MaxSpeak, You Listen!: PUBLIC SERVICE ANNOUNCEMENT: Ted Rall sucks. That is all.

Maxspeak is taking umbrage at a Ted Rall cartoon attacking the glorification of Pat Tillman, the football player turned Special Forces op turned dead hero in Afghanistan.

Ted Rall is anti-war from way back. When the Bush administration starts a new spin campaign to sell the war on terror as a quality product endorsed by the noble corpse of Pat Tillman, Ted attacks.

Some people find this offensive. They are, unfortunately, wrong.

The Bush Administration is currently creating new Pat Tillmans at a rate of two or three per day with the enthusiastic help of the Iraq and Afghan insurgencies.

If we allow ourselves to step back and “support our troops” and “respect their sacrifice” and assume postures of solemn mourning as the transfer tubes roll by, we’ll never get around to stopping this war.

We don’t know if Pat Tillman’s service was a non-stop cavalcade of red, white, and blue heroics that dealt terrorism a telling blow, or if he spent his days futilely kicking down doors chasing al-Qaeda will ‘o wisps by day and disconsolately masturbating at night in babe-free Afghanistan while dreaming of the NFL career he discarded. Maybe it was something in between. We’ll probably never get the full story.

Whatever it is, I feel sorry for him.

There’s only two things we know for sure:

Pat Tillman is dead.

And the war is still going on.

And we also know that the current Administration’s response to the current disaster in U.S. foreign policy it has created in the Middle East will only be defiance, denial and deception. The moral and political travesty can only be ended by removing the Bush administration from office.

Moaning about how a cartoon gave a dead hero a urinal for a headstone foolishly contrasts the bruised feelings of the commentator with the futility of the war, the urgency of ending it — and the stern, cold, and eternal indifference of Pat Tillman.

Which brings me to the true subject of this essay:

Mushheads.

A.K.A Independents.

People who might be ready to turn their backs on a war now that its political, strategic, and moral bankruptcy are beyond dispute to anybody with a functioning brain stem…
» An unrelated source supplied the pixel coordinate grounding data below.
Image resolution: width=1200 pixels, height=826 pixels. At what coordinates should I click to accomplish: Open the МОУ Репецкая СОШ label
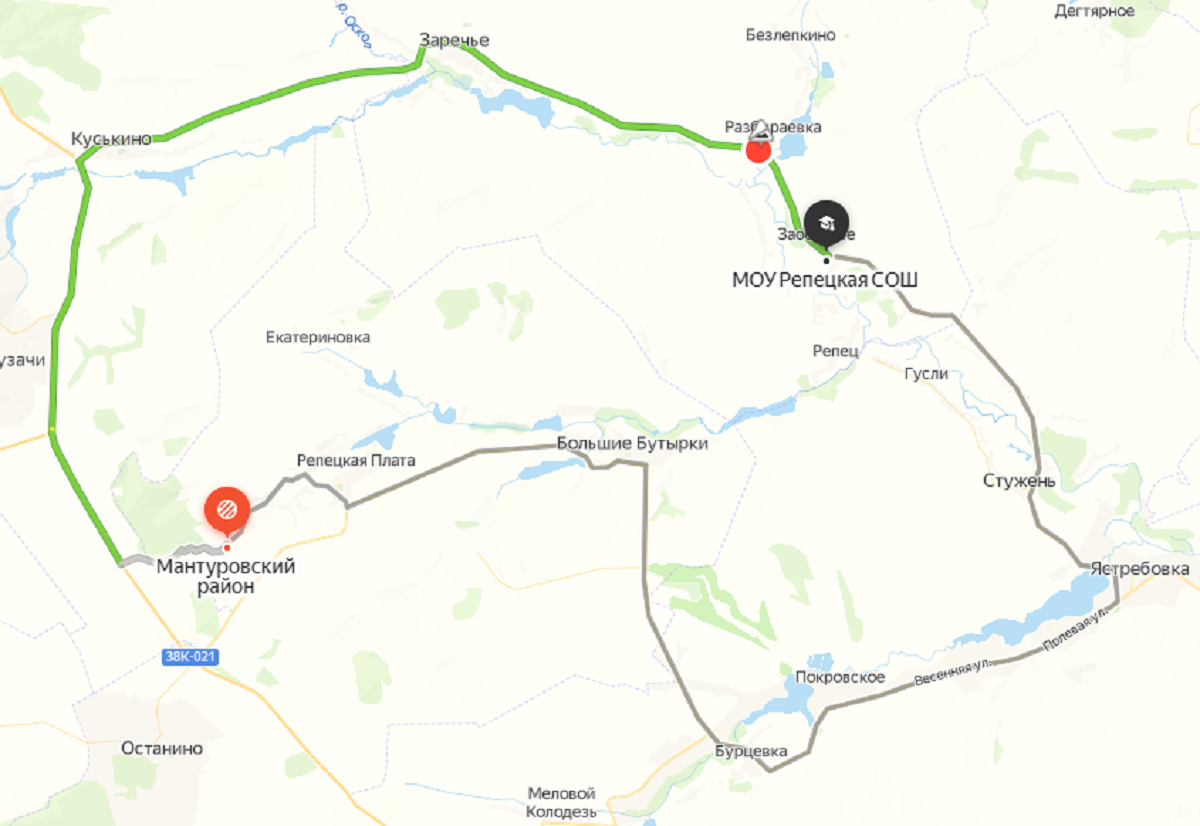826,280
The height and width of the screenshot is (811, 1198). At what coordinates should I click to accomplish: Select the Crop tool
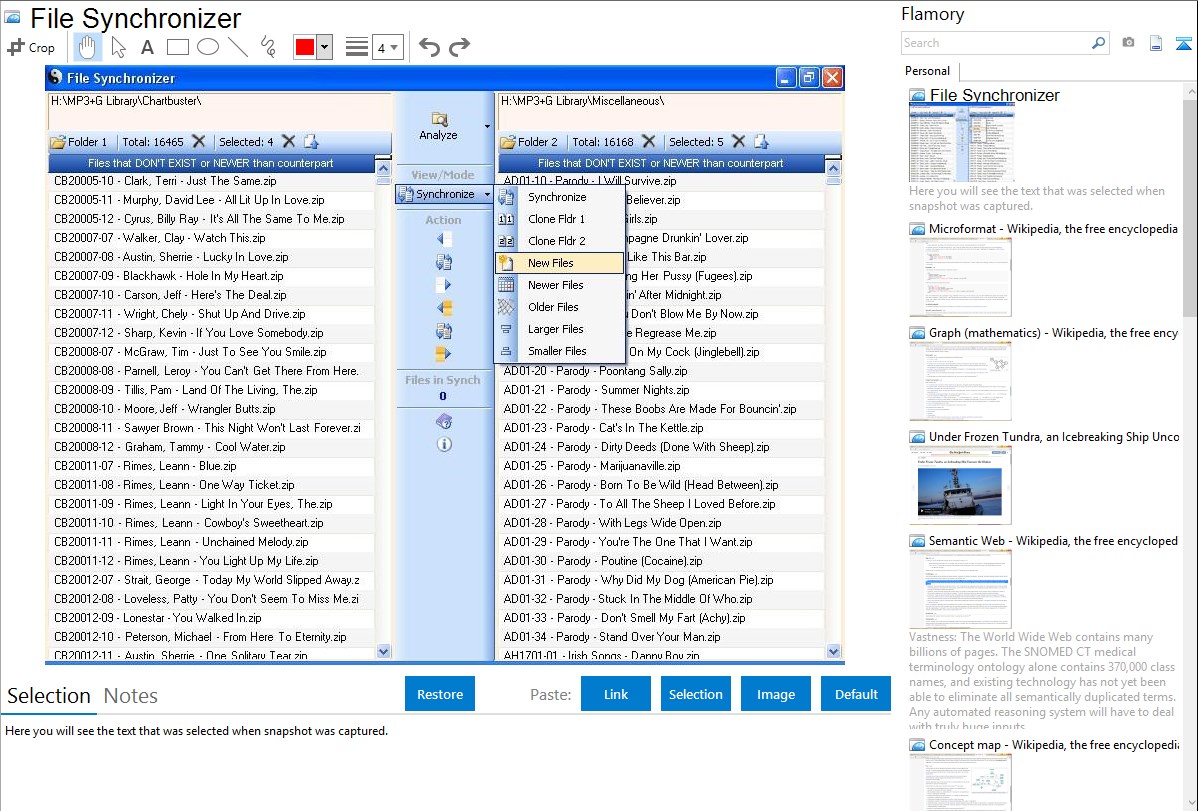pos(31,47)
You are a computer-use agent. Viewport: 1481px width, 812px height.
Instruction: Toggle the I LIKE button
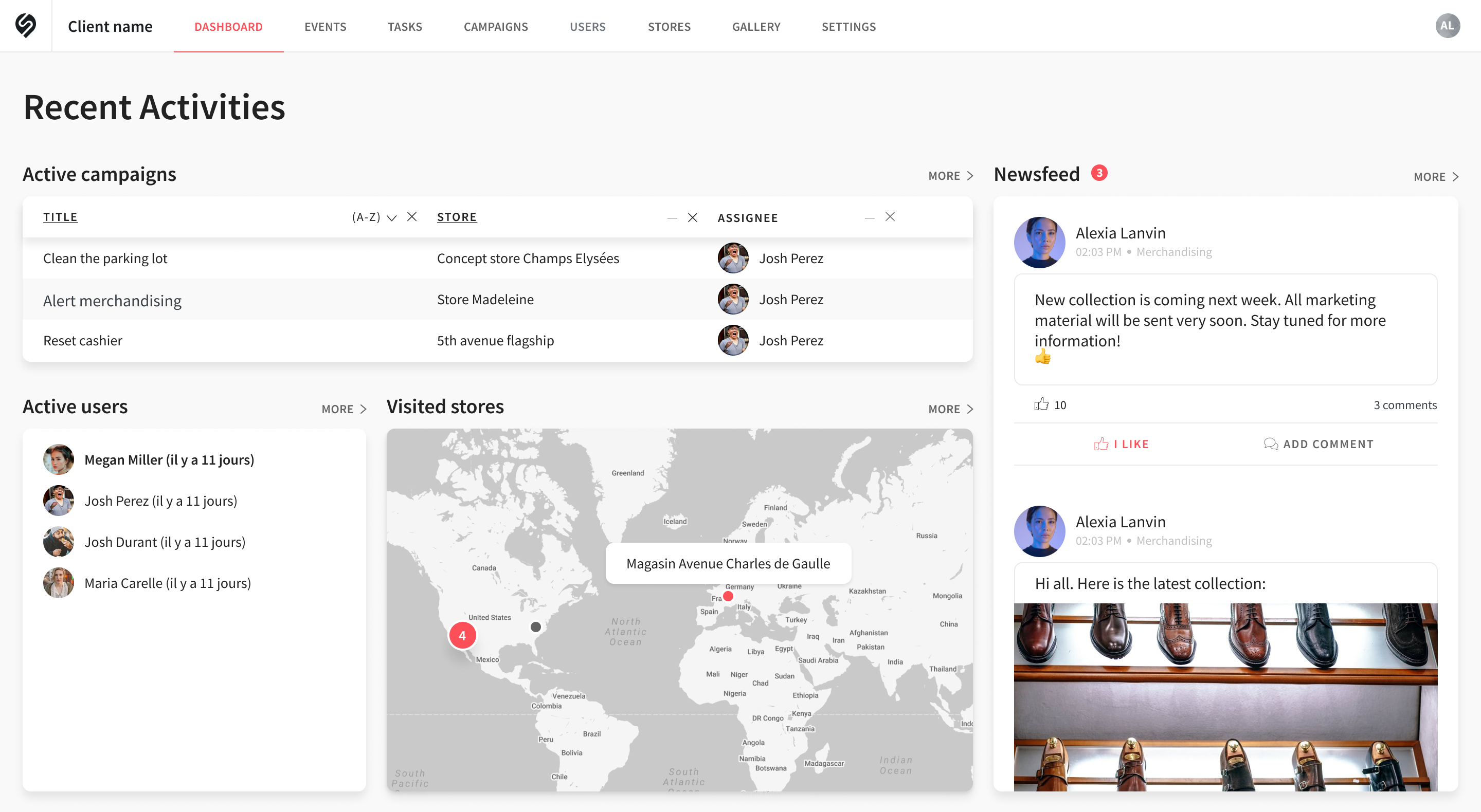(1121, 444)
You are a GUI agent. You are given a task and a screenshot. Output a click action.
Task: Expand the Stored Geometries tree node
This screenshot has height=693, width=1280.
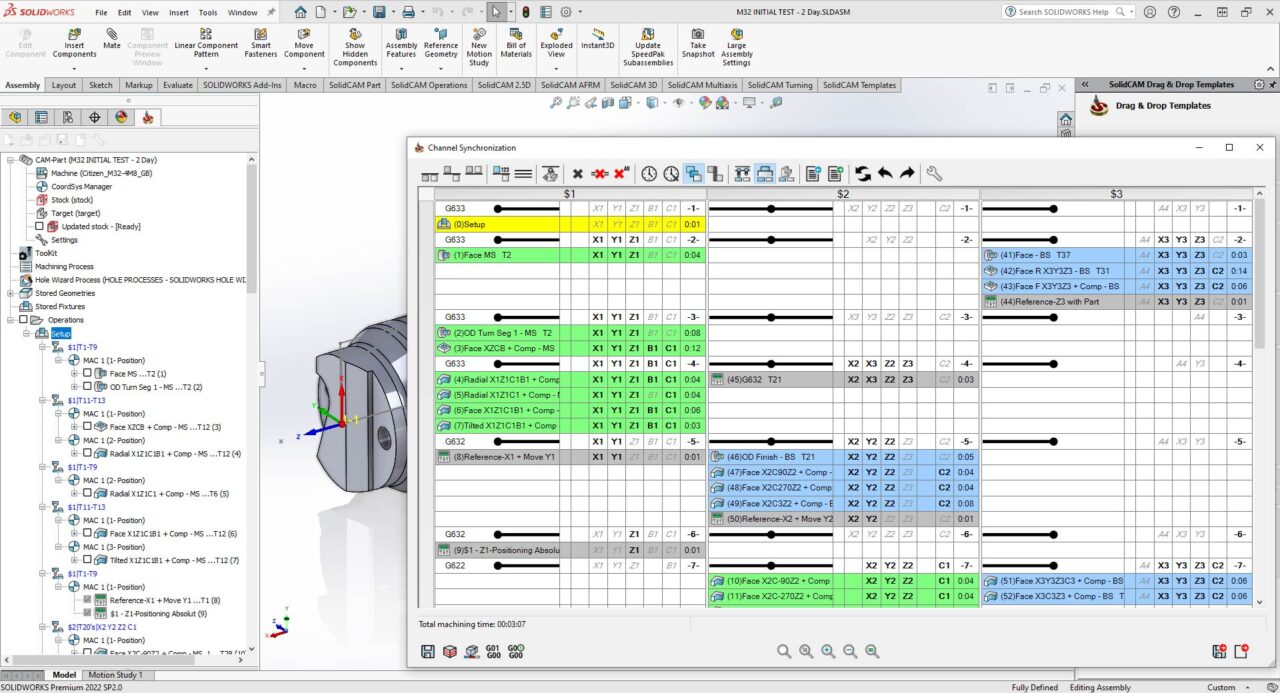11,293
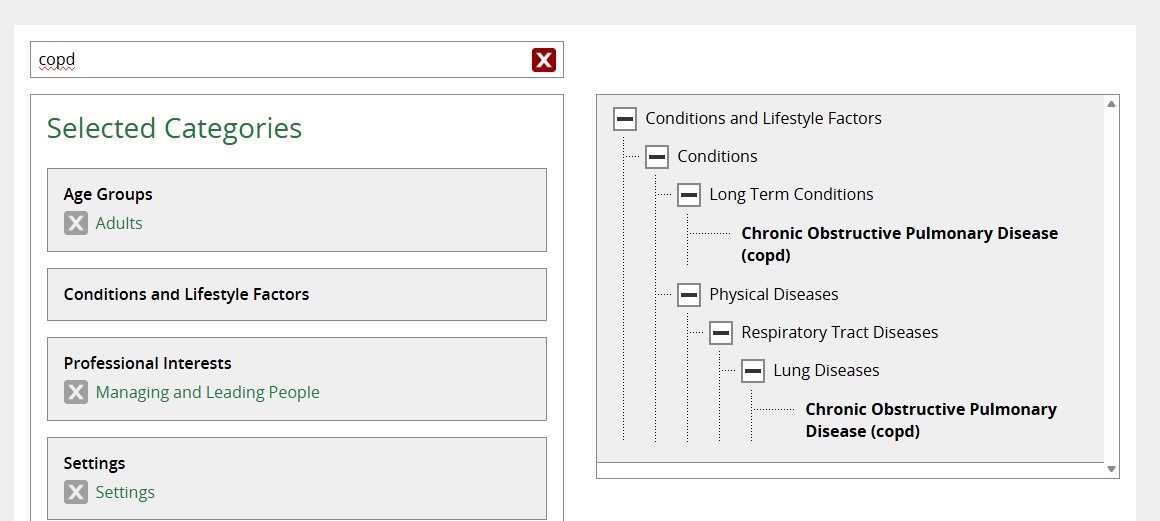Screen dimensions: 1160x521
Task: Collapse the Lung Diseases node
Action: coord(753,371)
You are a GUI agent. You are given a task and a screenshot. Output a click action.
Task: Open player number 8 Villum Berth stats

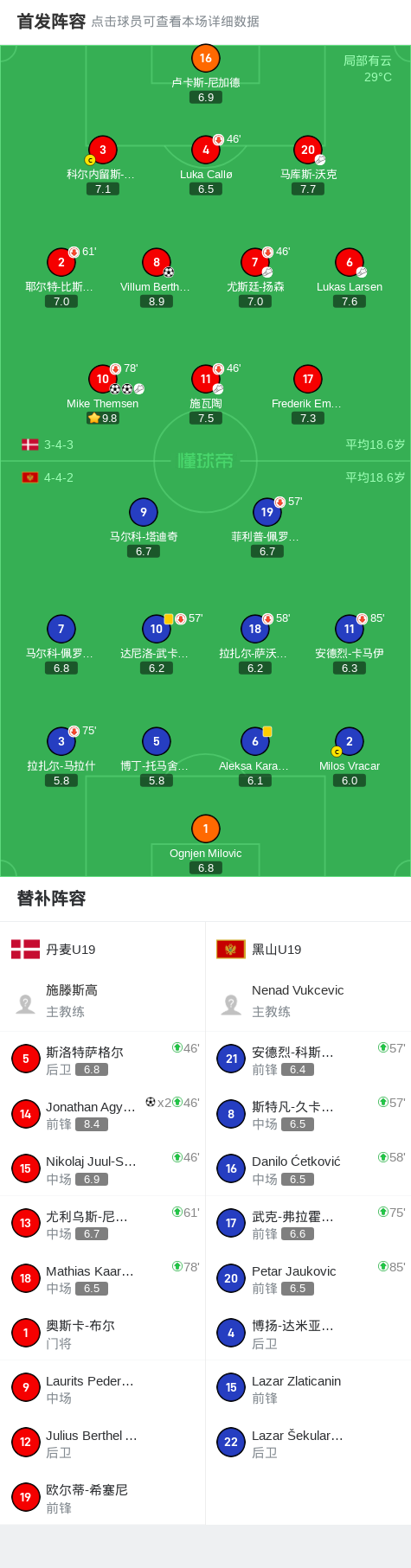156,262
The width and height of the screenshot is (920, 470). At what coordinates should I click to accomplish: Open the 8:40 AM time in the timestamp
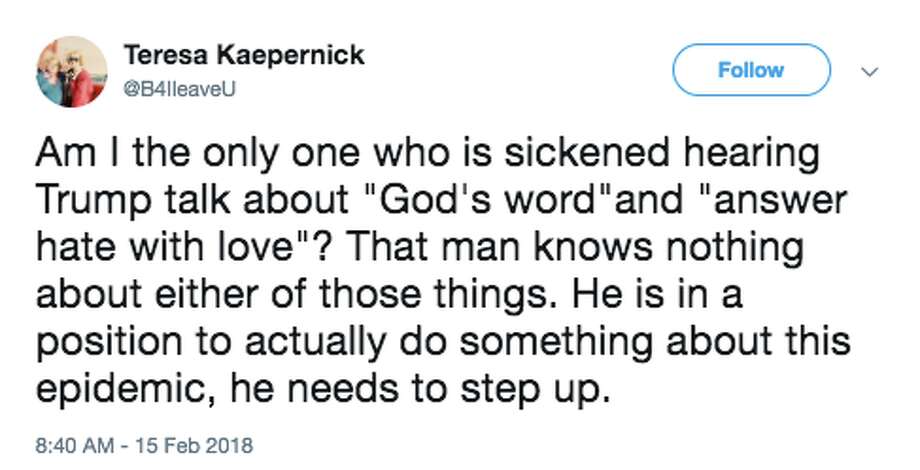pos(75,444)
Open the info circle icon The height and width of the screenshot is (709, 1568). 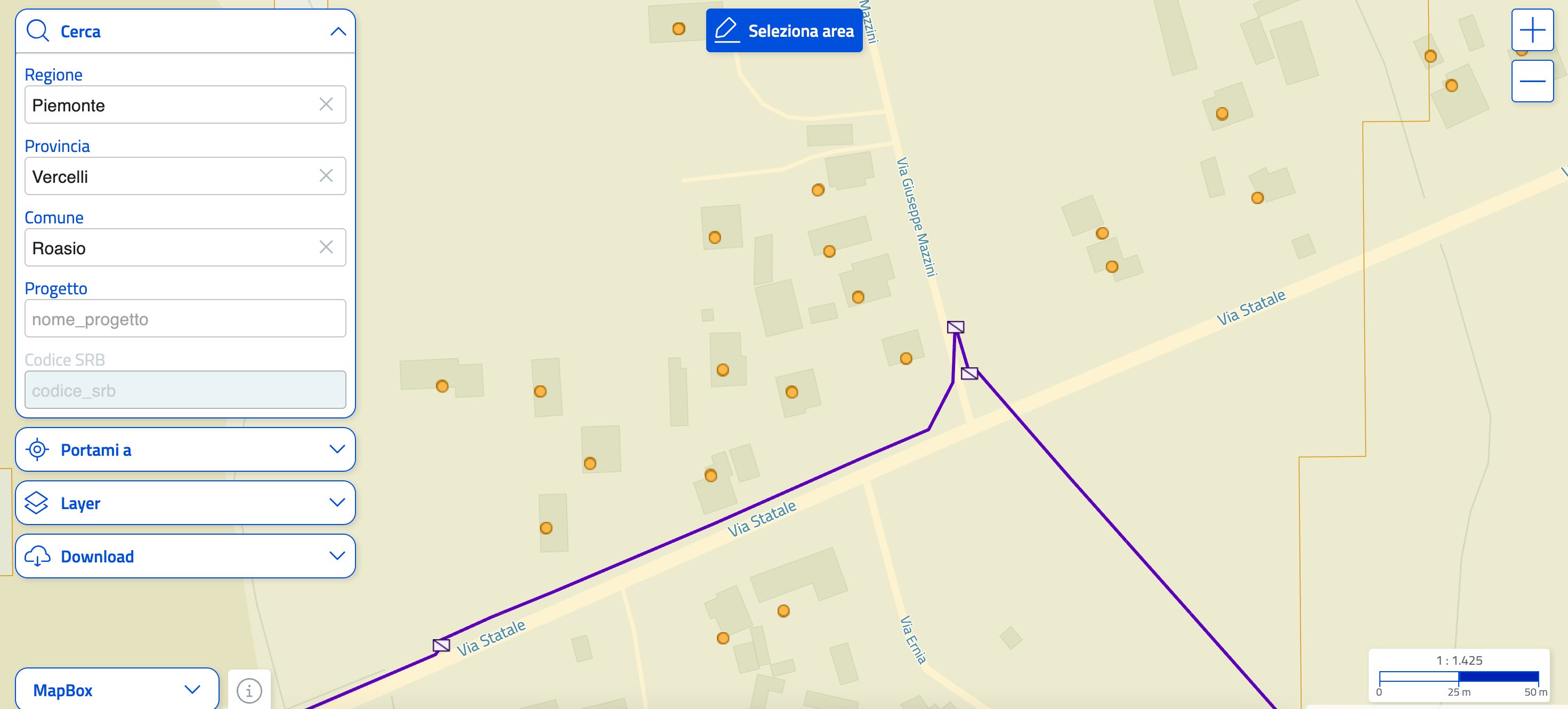[x=249, y=691]
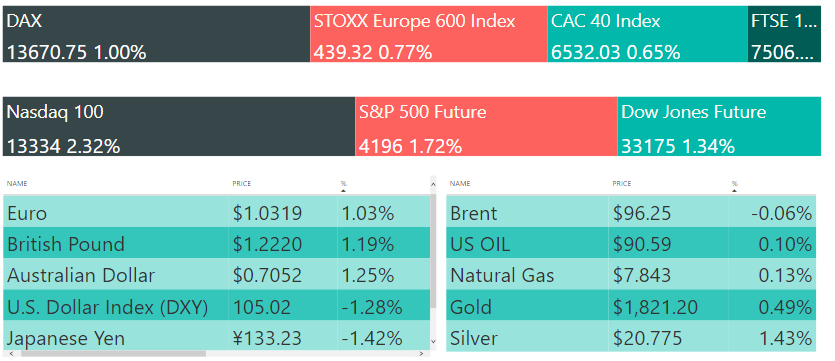Select the U.S. Dollar Index (DXY) row
Screen dimensions: 835x361
(x=217, y=306)
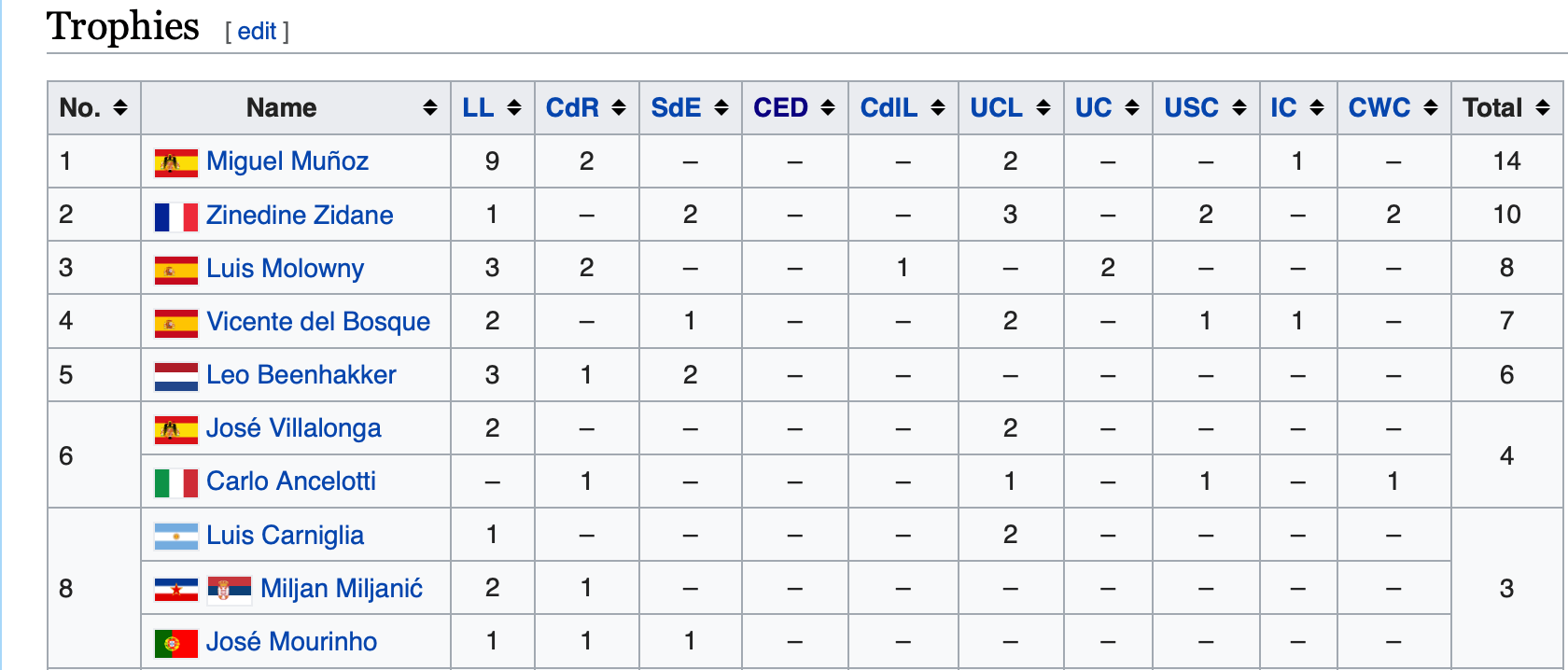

…but get all wound up about a cartoon disparaging the circumstances of Pat Tillman’s service.

The people who supposedly hold the key to the election in their pockets.

People who could only vote for that anti-war flip-flopper Kerry only if they held their noses.

Let me tell you:

The only reason independents have to hold their noses is because their heads are way up their own asses to begin with.

Mushheads are really what’s wrong with this country.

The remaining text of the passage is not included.